▸ Task to complete:
Reproduce all of the entries below, substituting "Dropbox" for every occurrence of "OneDrive" and leaving everything else unchanged.

** Begin Entries supplied **

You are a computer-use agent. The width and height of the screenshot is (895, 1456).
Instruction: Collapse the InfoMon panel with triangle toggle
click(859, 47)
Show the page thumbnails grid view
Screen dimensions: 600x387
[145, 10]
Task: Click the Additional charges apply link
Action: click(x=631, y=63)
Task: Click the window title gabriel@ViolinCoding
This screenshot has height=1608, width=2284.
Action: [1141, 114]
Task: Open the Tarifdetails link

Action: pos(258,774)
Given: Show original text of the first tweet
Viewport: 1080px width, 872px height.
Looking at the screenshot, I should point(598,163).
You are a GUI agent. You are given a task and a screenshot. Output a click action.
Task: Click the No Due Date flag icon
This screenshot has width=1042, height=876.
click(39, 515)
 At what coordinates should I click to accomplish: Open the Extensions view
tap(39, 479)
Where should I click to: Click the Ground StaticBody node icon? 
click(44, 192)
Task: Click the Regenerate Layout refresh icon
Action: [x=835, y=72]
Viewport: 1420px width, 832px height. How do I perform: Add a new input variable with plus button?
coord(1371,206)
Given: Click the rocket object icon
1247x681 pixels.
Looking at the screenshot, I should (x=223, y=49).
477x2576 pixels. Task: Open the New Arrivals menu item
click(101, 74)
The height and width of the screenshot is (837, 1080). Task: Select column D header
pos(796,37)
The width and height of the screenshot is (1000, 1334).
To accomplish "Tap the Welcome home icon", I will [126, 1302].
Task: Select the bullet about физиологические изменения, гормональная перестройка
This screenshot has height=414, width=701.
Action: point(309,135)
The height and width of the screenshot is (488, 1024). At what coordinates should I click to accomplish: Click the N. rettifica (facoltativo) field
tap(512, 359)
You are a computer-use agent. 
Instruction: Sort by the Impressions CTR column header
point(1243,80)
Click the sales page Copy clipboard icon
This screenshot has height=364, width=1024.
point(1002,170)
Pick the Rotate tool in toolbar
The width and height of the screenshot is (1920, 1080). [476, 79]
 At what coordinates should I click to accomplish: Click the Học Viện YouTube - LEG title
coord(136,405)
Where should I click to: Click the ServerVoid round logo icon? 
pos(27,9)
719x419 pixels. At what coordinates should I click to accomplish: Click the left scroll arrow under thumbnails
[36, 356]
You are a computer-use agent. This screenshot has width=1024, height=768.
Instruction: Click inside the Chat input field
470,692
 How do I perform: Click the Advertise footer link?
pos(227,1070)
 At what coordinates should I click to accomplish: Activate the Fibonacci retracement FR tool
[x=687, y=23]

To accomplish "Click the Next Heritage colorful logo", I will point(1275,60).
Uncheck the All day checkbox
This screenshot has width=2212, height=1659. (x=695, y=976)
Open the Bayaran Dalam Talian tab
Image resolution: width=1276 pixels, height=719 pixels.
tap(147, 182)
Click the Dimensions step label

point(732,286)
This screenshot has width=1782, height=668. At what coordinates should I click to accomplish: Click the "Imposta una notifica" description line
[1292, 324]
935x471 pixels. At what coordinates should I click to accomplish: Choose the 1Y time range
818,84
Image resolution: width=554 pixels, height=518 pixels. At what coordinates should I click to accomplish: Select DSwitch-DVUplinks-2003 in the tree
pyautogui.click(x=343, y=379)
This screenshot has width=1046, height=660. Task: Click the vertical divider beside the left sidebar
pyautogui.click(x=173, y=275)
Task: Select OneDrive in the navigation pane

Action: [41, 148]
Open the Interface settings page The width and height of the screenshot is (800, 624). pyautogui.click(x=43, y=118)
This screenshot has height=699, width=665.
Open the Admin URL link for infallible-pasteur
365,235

** End Entries supplied **

▸ Final answer:
You are a computer-use agent. The width and height of the screenshot is (895, 1456).
Instruction: Collapse the InfoMon panel with triangle toggle
click(859, 47)
Show the page thumbnails grid view
Screen dimensions: 600x387
[145, 10]
Task: Click the Additional charges apply link
Action: click(x=631, y=63)
Task: Click the window title gabriel@ViolinCoding
This screenshot has height=1608, width=2284.
Action: [1141, 114]
Task: Open the Tarifdetails link

Action: pos(258,774)
Given: Show original text of the first tweet
Viewport: 1080px width, 872px height.
Looking at the screenshot, I should point(598,163).
You are a GUI agent. You are given a task and a screenshot. Output a click action.
Task: Click the No Due Date flag icon
This screenshot has width=1042, height=876.
click(39, 515)
 At what coordinates should I click to accomplish: Open the Extensions view
tap(39, 479)
Where should I click to: Click the Ground StaticBody node icon? 
click(44, 192)
Task: Click the Regenerate Layout refresh icon
Action: [x=835, y=72]
Viewport: 1420px width, 832px height. How do I perform: Add a new input variable with plus button?
coord(1371,206)
Given: Click the rocket object icon
1247x681 pixels.
Looking at the screenshot, I should (x=223, y=49).
477x2576 pixels. Task: Open the New Arrivals menu item
click(101, 74)
The height and width of the screenshot is (837, 1080). Task: Select column D header
pos(796,37)
The width and height of the screenshot is (1000, 1334).
To accomplish "Tap the Welcome home icon", I will [126, 1302].
Task: Select the bullet about физиологические изменения, гормональная перестройка
This screenshot has height=414, width=701.
Action: point(309,135)
The height and width of the screenshot is (488, 1024). At what coordinates should I click to accomplish: Click the N. rettifica (facoltativo) field
tap(512, 359)
You are a computer-use agent. 
Instruction: Sort by the Impressions CTR column header
point(1243,80)
Click the sales page Copy clipboard icon
This screenshot has height=364, width=1024.
point(1002,170)
Pick the Rotate tool in toolbar
The width and height of the screenshot is (1920, 1080). [476, 79]
 At what coordinates should I click to accomplish: Click the Học Viện YouTube - LEG title
coord(136,405)
Where should I click to: Click the ServerVoid round logo icon? 
pos(27,9)
719x419 pixels. At what coordinates should I click to accomplish: Click the left scroll arrow under thumbnails
[36, 356]
You are a computer-use agent. This screenshot has width=1024, height=768.
Instruction: Click inside the Chat input field
470,692
 How do I perform: Click the Advertise footer link?
pos(227,1070)
 At what coordinates should I click to accomplish: Activate the Fibonacci retracement FR tool
[x=687, y=23]

To accomplish "Click the Next Heritage colorful logo", I will point(1275,60).
Uncheck the All day checkbox
This screenshot has width=2212, height=1659. (x=695, y=976)
Open the Bayaran Dalam Talian tab
Image resolution: width=1276 pixels, height=719 pixels.
tap(147, 182)
Click the Dimensions step label

point(732,286)
This screenshot has width=1782, height=668. At what coordinates should I click to accomplish: Click the "Imposta una notifica" description line
[1292, 324]
935x471 pixels. At what coordinates should I click to accomplish: Choose the 1Y time range
818,84
Image resolution: width=554 pixels, height=518 pixels. At what coordinates should I click to accomplish: Select DSwitch-DVUplinks-2003 in the tree
pyautogui.click(x=343, y=379)
This screenshot has width=1046, height=660. Task: Click the vertical divider beside the left sidebar
pyautogui.click(x=173, y=275)
Task: Select Dropbox in the navigation pane

Action: [41, 148]
Open the Interface settings page The width and height of the screenshot is (800, 624). pyautogui.click(x=43, y=118)
This screenshot has height=699, width=665.
Open the Admin URL link for infallible-pasteur
365,235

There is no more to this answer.